Closed DavidPoliakoff closed 5 years ago

DavidPoliakoff commented 5 years ago

Right now cali::Annotation will set an int, double, const char*, or Variant. Are there plans to expand this group? I worry about casting (for example) uint64_t's to doubles all over the place.

daboehme commented 5 years ago

This could be easily added in a PR :)

DavidPoliakoff commented 5 years ago

Any concern over doing this with, say, a lot of types?

mrzv commented 5 years ago

I started filing a separate issue, but GitHub helpfully pointed me here. I would cast another vote for having more overloads of Annotation::set(). It would be nice to at least include everything in Variant, but ideally you'd expand it even further. I wanted to record the size of a vector and the code to do that looks like:

    std::vector<int> v;
    cali::Annotation::Guard g( cali::Annotation("x").set(cali::Variant(static_cast<uint64_t>(v.size()))) );

plus including caliper/common/Variant.h. I feel

    cali::Annotation::Guard g( cali::Annotation("x").set(v.size())) );

would be more readable.

DavidPoliakoff commented 5 years ago

Yeah, is this still true?

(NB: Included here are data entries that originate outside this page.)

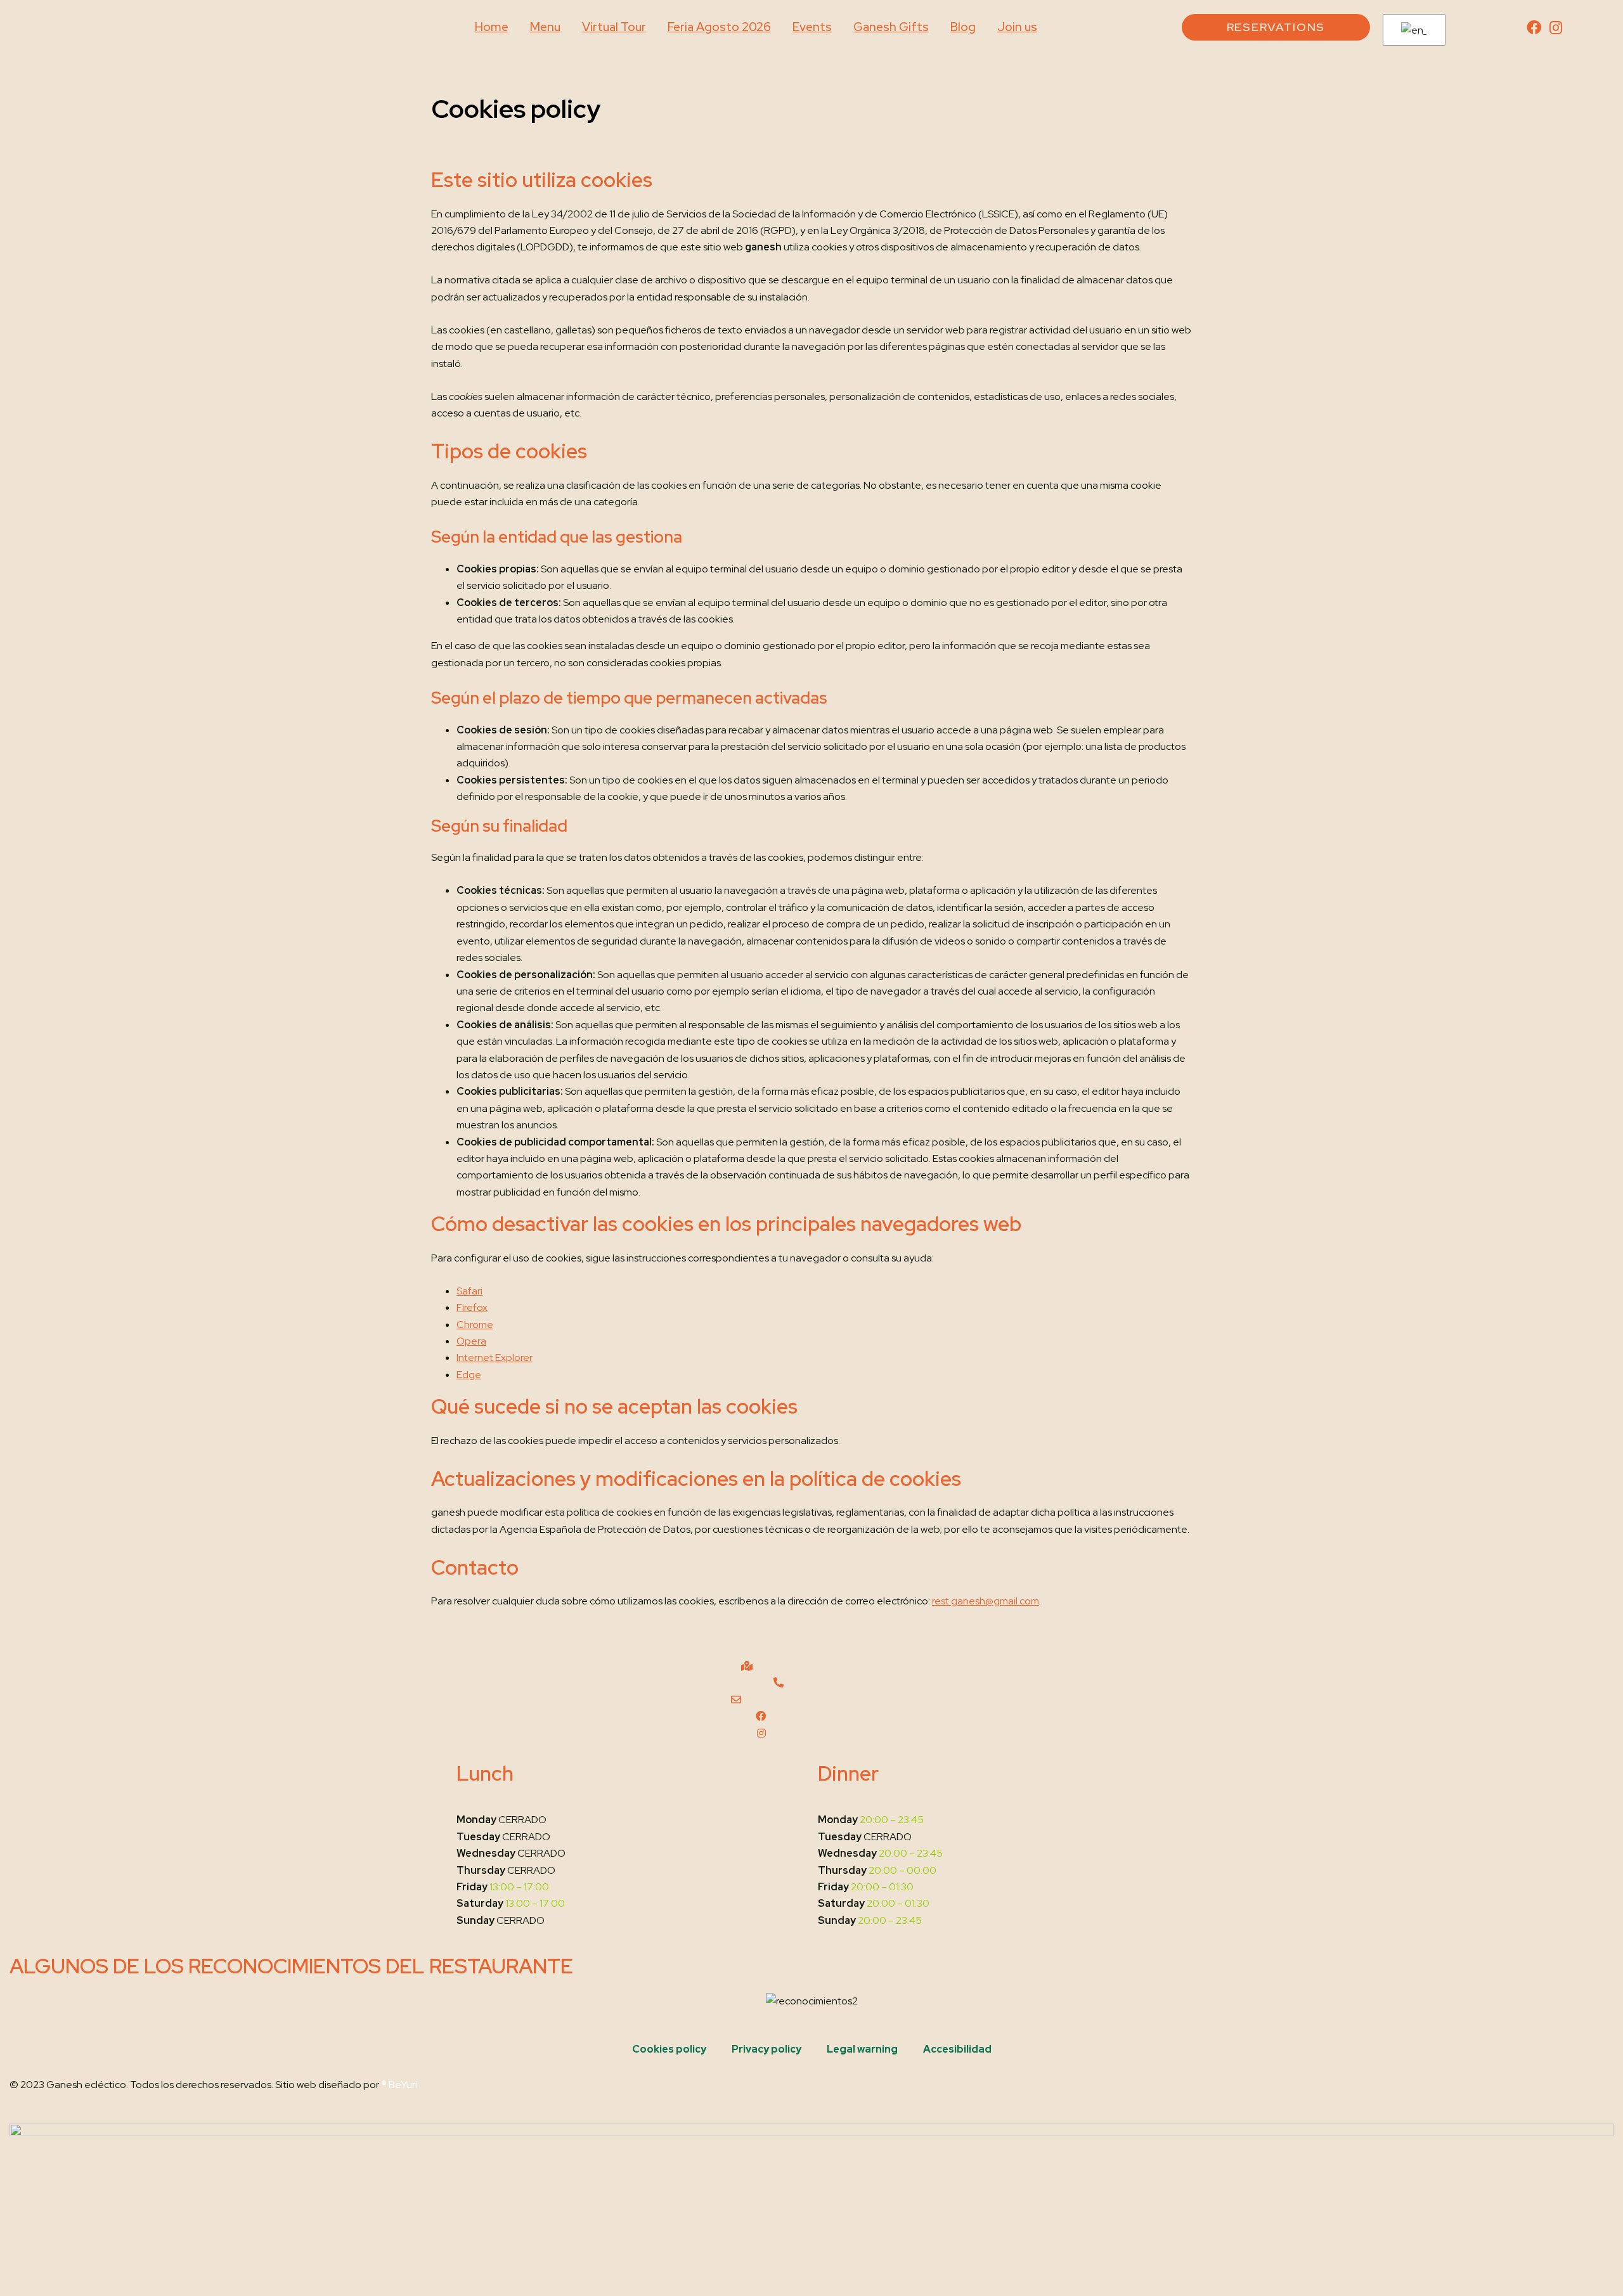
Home (491, 27)
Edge (468, 1374)
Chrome (474, 1324)
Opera (471, 1341)
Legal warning (862, 2049)
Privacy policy (766, 2049)
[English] (1412, 30)
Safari (469, 1291)
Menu (545, 27)
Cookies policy (669, 2049)
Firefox (472, 1307)
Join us (1017, 27)
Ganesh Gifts (891, 27)
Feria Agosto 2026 (719, 27)
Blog (963, 27)
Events (812, 27)
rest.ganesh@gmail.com (985, 1601)
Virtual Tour (614, 27)
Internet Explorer (494, 1357)
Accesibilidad (957, 2049)
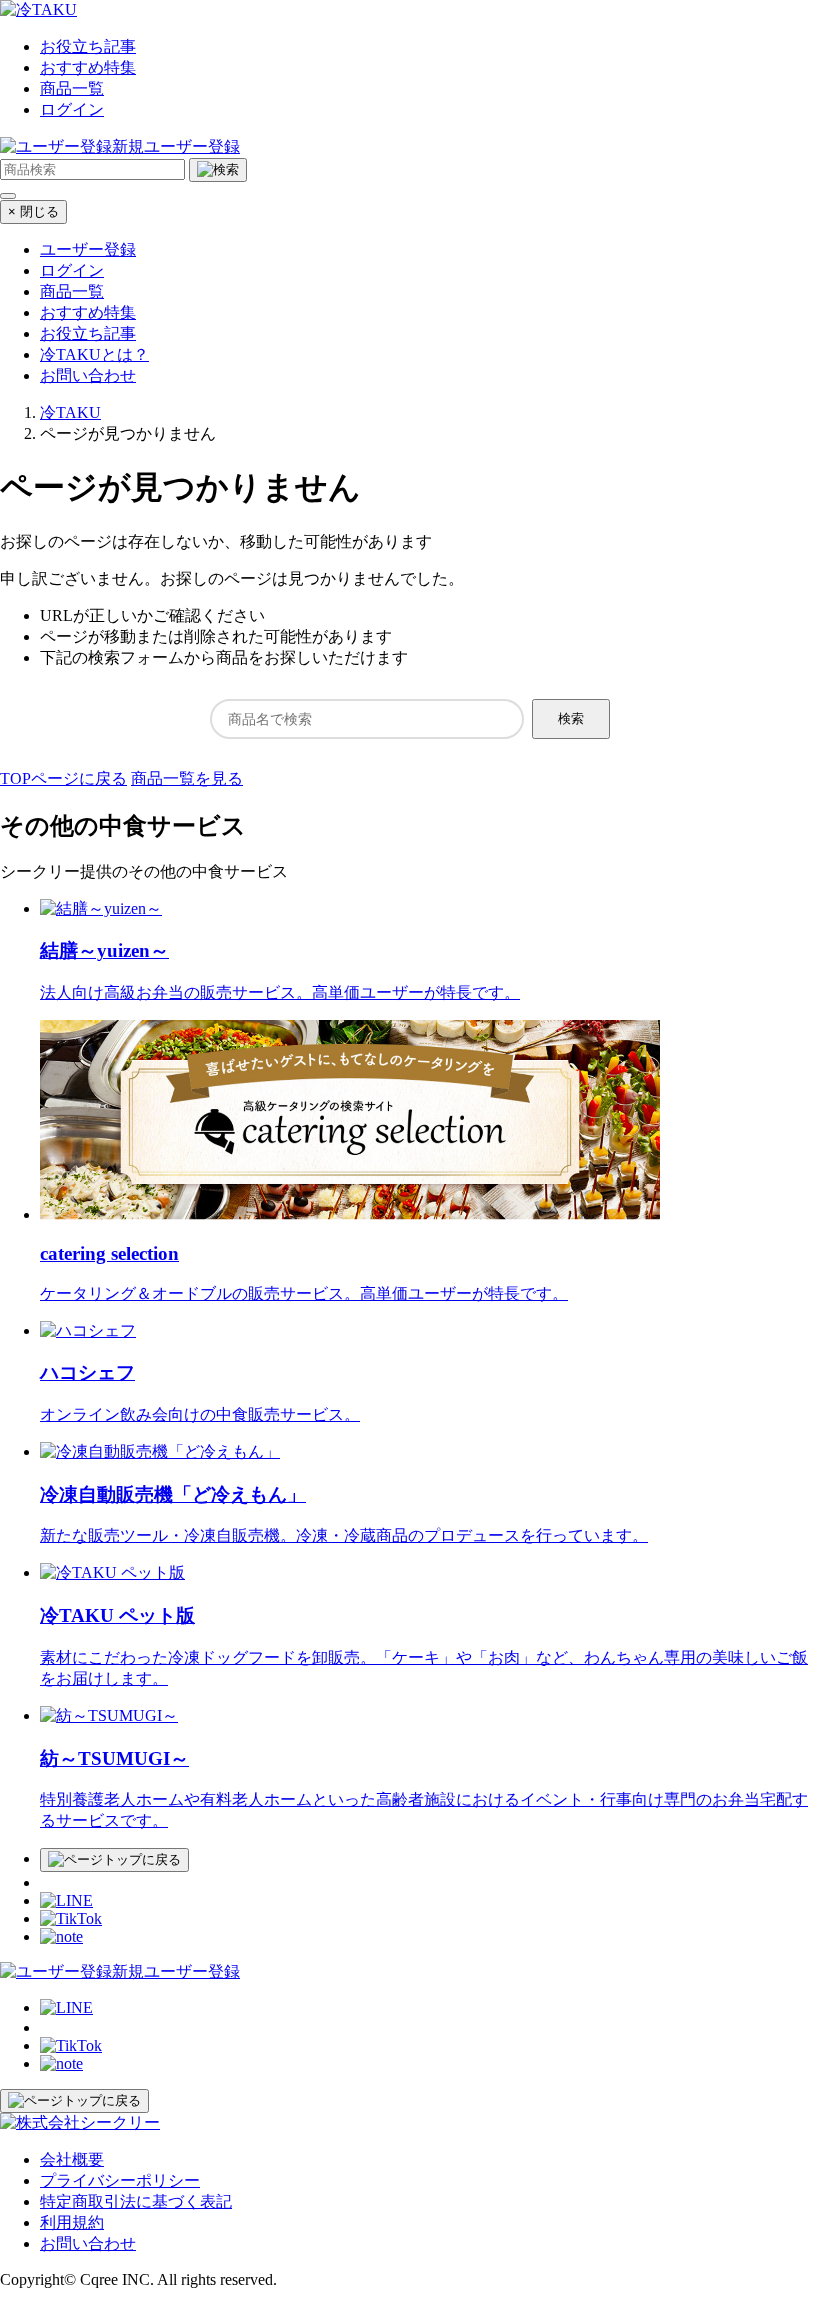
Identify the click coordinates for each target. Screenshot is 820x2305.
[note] (61, 1936)
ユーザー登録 (88, 249)
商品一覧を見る (187, 778)
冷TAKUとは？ (94, 354)
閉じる (33, 211)
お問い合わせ (88, 375)
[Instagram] (48, 1882)
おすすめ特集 (88, 67)
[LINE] (66, 1900)
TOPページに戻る (63, 778)
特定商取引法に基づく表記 (136, 2201)
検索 (571, 718)
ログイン (72, 109)
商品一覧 (72, 88)
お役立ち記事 (88, 46)
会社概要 (72, 2159)
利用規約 (72, 2222)
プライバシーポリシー (120, 2180)
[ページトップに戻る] (114, 1860)
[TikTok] (71, 1918)
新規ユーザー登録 (176, 146)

That Annotation.h must be C++98 compatible? I'd like to do something to make it accept anything from which a Variant can be constructed and just enhance Variant, but that requires 11. If we don't, then any time we want to add Variant overloads, we need to add overloads for everything which uses Variants under the hood, which is code duplication

daboehme commented 5 years ago

Hm - could we #ifdef that?

DavidPoliakoff commented 5 years ago

We certainly could, but we'd have people seeing their mysteriously stop compiling with Caliper when they forget to set -std=c++11 or use a compiler which doesn't support it

mrzv commented 5 years ago

Is it not possible to template<class T> set(const T& x) { return set(Variant(x)); }

and then specialize this for T = const char*? That's still C++98.

DavidPoliakoff commented 5 years ago

You can do that as somewhere in between. Essentially anything which can be constructed from a single argument as a Variant just uses the base templates, with specializations for multi-arg. With 11 that can become a variadic, and then all we're doing is forwarding to Variant. If we can, it would be nice to just use the forwarding

mrzv commented 5 years ago

I guess you could have both with #ifdef: old boring path for C++98, new shiny forwarding for C++11.

While I'm here, it would be nice to include size_t in the variant. It's such a basic staple in C++ that having an extra static_cast<uint64_t> is tedious.

DavidPoliakoff commented 5 years ago

Okay, that seems reasonable, if we ever get a "three weeks ago my code compiled with Caliper, now I have some ugly template error" we should just remember this conversation.

@daboehme : do we still want the old interface accepting the regular types? If not, that would be great news

daboehme commented 5 years ago

Well the #ifdef is precisely there to avoid the "suddenly doesn't compile anymore" problem.

As for the old interface: The annotation class has special sauce for int (allowing you to assign ints to double or uint attributes) that should stick around, otherwise we can defer to the template version.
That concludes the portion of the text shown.